_What you are asked to do_: Only one span belongs in the answer: the line holding "The height and" through the last line of the entries below, retyped exactly.

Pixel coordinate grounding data

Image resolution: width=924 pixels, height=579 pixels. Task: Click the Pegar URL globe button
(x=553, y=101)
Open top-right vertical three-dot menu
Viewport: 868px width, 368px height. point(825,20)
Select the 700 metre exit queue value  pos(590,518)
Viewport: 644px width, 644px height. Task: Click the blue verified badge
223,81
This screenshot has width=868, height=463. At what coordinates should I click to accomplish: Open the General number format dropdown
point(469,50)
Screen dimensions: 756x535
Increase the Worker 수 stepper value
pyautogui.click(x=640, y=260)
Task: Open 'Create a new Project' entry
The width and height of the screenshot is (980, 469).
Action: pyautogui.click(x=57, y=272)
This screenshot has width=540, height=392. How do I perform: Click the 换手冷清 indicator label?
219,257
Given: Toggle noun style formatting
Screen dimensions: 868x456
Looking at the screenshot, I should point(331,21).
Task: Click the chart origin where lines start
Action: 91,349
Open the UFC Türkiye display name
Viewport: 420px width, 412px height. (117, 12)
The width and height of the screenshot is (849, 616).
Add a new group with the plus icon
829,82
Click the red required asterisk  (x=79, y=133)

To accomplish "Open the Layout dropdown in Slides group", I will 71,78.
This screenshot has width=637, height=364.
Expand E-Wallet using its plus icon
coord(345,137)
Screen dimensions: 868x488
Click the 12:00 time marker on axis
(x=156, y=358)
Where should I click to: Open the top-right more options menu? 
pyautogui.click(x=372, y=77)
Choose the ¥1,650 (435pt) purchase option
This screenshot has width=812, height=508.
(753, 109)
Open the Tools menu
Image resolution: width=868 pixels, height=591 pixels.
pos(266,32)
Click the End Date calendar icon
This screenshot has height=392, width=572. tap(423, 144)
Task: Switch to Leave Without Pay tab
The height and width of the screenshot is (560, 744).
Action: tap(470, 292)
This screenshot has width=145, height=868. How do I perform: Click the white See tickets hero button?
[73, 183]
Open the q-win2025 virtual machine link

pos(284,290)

_Output for this task_:
The height and width of the screenshot is (560, 744).
Action: tap(470, 292)
This screenshot has width=145, height=868. How do I perform: Click the white See tickets hero button?
[73, 183]
Open the q-win2025 virtual machine link

pos(284,290)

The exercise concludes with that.